Due avvenimenti hanno scosso la Germania in questo semestre. Il primo è la morte di Helmut Kohl. Si è spento all’etá di 87 anni Helmut Kohl, il cancelliere della riunificazione della Germania e uno dei principali artefici dell’Europa unita. “Helmut Kohl ha cambiato in modo decisivo anche la mia vita” ha dichiarato Angela Merkel, commentando la notizia. La cancelliera ha quindi aggiunto “Sono personalmente riconoscente a Kohl, tutti noi possiamo essergli riconoscenti per quello che in tanti anni ha fatto per noi tedeschi e il nostro Paese”. Poi, c’è stata lì’approvazione della legge sul matrimonio egualitario. Il Bundestag tedesco ha approvato un progetto di legge che istituisce il matrimonio omosessuale nel paese e che permette dunque alle persone dello stesso sesso di adottare dei bambini: 393 deputati hanno votato a favore, 226 contro e in quattro si sono astenuti. Il voto era palese e dalle immagini si vede che Angela Merkel ha votato no: il suo voto contrario è stato poi confermato in un comunicato stampa in cui la cancelliera dice che «Il matrimonio è tra un uomo e una donna» e che spera comunque che la nuova legge porterà a una maggiore coesione sociale. Il testo della proposta approvata dalla camera bassa stabilisce che «il matrimonio è stipulato a vita tra due persone di sesso diverso o dello stesso sesso» e prima di entrare in vigore – si prevede entro la fine dell’anno – dovrà essere confermato dalla camera alta del Parlamento.
In Italia La Camera approva in via definitiva la conversione in legge del decreto Minniti sui migranti (con 240 si, 176 no e 12 astenuti), Mdp vota contro. Il decreto prevede creazione di nuovi Centri di permanenza per il rimpatrio nelle Regioni (per un totale di 1600 posti), eliminazione di un grado di giudizio per i ricorsi, riduzione dei tempi per richiesta d’asilo e la possibilità per i richiedenti di svolgere lavori di pubblica utilità gratuiti e volontari. Stanziati 19 milioni per garantire l’esecuzione delle espulsioni. Il decreto prevede la creazione del Comitato metropolitano per l’analisi delle tematiche di sicurezza urbana relative alla città metropolitana, il daspo urbano, nuove norme contro spaccio stupefacenti, nuove norme contro parcheggiatori abusivi e la possibilità per il giudice di disporre l’obbligo di ripristino dei luoghi per chi agisce contro il decoro urbano.
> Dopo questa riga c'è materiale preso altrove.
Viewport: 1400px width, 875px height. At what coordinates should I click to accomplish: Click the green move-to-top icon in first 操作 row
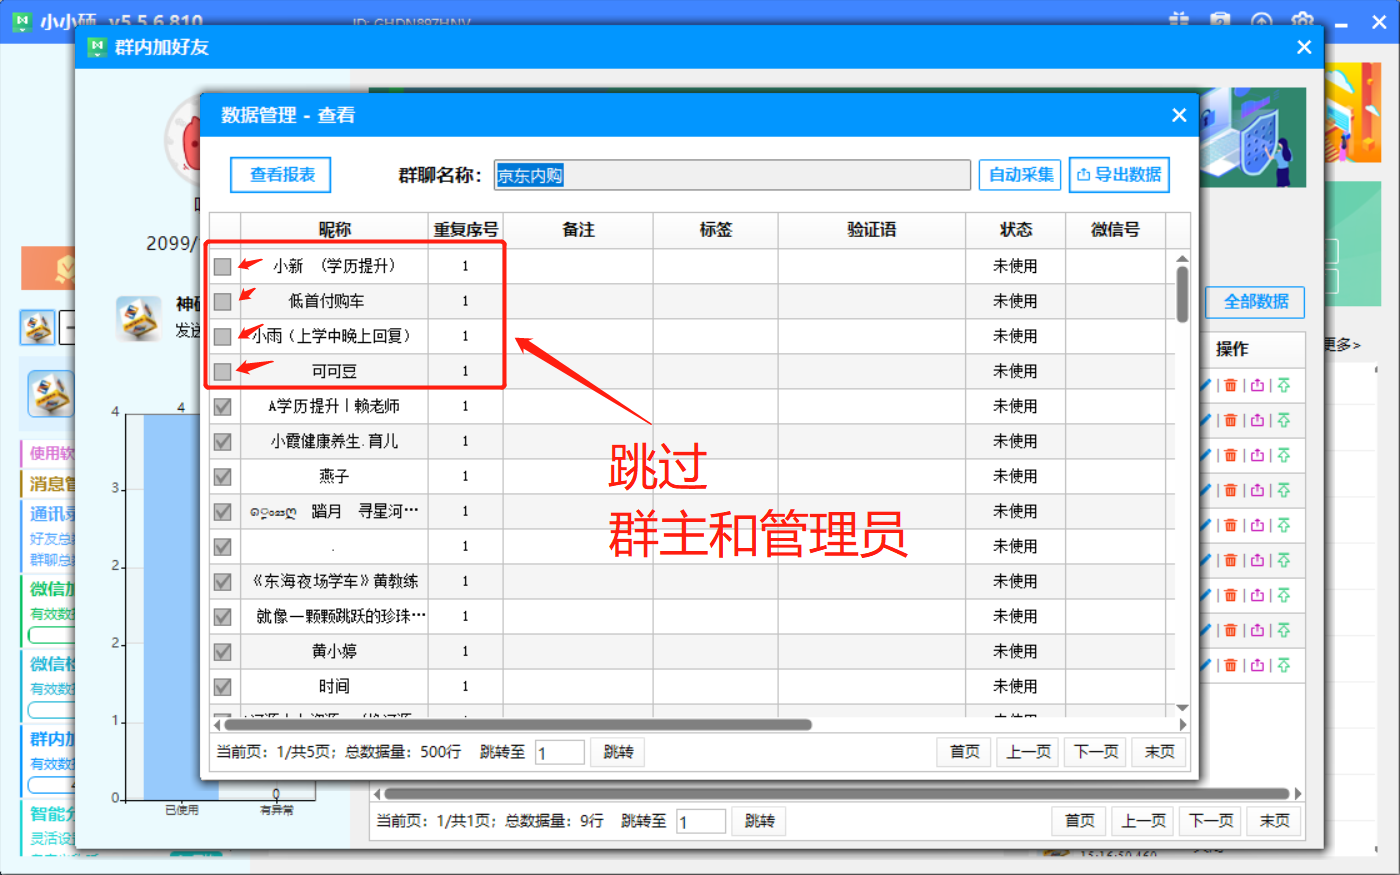click(x=1284, y=386)
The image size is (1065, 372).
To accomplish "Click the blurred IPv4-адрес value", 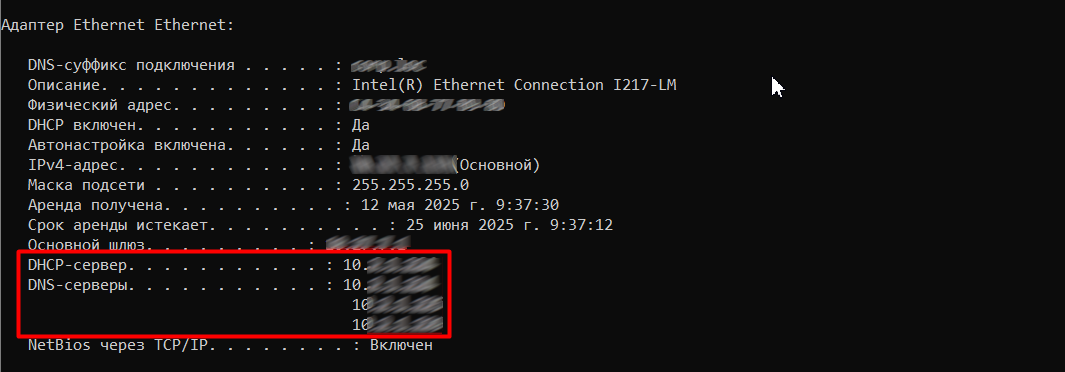I will pos(402,165).
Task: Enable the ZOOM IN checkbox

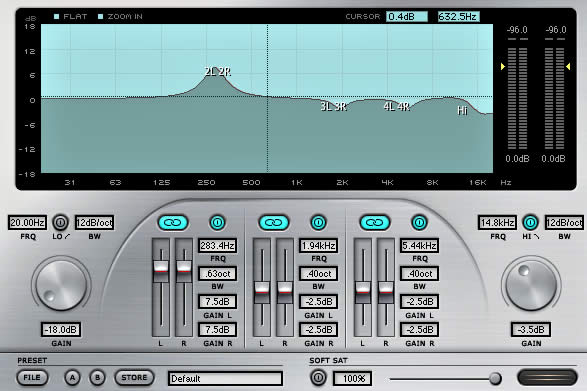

Eurofestival 2017. Ha vinto quindi il Portogallo con Salvador Sobral in “Amor pelos dois” una canzone veramente terribile; al secondo posto un diciasettenne bulgaro, tal Kristian Kostov con “Beautiful Mess”, la cui canzone, però, era almeno carina. Due dei tre premi collaterali “Artistic awars” e “composer award” sono andati al Portogallo; mentre il solo premio della sala stampa “Press award” è stata una consolazione per il nostro Gabbani (che diciamolo, si è anche esibito bene). Buona prestazione dell’Italia con Francesco Gabbani in “Occidentali’s karma”.